過程と結果

最近、シフォンケーキを焼く話をネタにしていて、このネタを話していると、ときどきヘンな違和感があった。僕は思いつきでヘンな料理を作ることがあって、最近だとラザニア作ったとか、グラタンにハマってるから作るとか言うんだけど、そういう自炊料理の話になると、たまーに言われる。「ちゃんと作ってて偉いね」って台詞。なーんか、ヘンだ。なにがヘンなんだ? それがなんなのかようやくわかった。
過程と結果を見間違えているのだ。
ケーキを焼くのが特に顕著だと思うのだけれど、ケーキは食事ではない。

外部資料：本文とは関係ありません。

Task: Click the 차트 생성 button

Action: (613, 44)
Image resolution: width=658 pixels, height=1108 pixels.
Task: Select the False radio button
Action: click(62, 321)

食べなくても良い。つまり無駄であり、余剰である。贅沢と言いかえてもいいだろう。食べたければ買ってくれば良いし、プロが作ったもののほうがうまいし、明らかにそちらのほうがコストが安い。作るのに1時間必要だとして、君の時給はいくらだ? ちょっと考えれば明らかである。餅は餅屋の理由はそういう理由だ。
では、なぜ作るのか? 答えは「作りたいから」である。作りたいとは「過程」である。この考え方でケーキ作成というものを捕らえるならば、ゲームのレベル上げをしているのと、大差ない。「結果」として食えるものができたか、強いキャラができたかの違いだけで、両者の動機は同じである。面白そうだと思ったからやった。ただそれだけだ。
ところが、多くの人は結果しか見ていない。「将来の役に立つ」とか「生産性がある」とか「食べられるものができる」とか、すべて結果である。評価、反省、考察などは、結果がわからないと導き出せないためだろうか。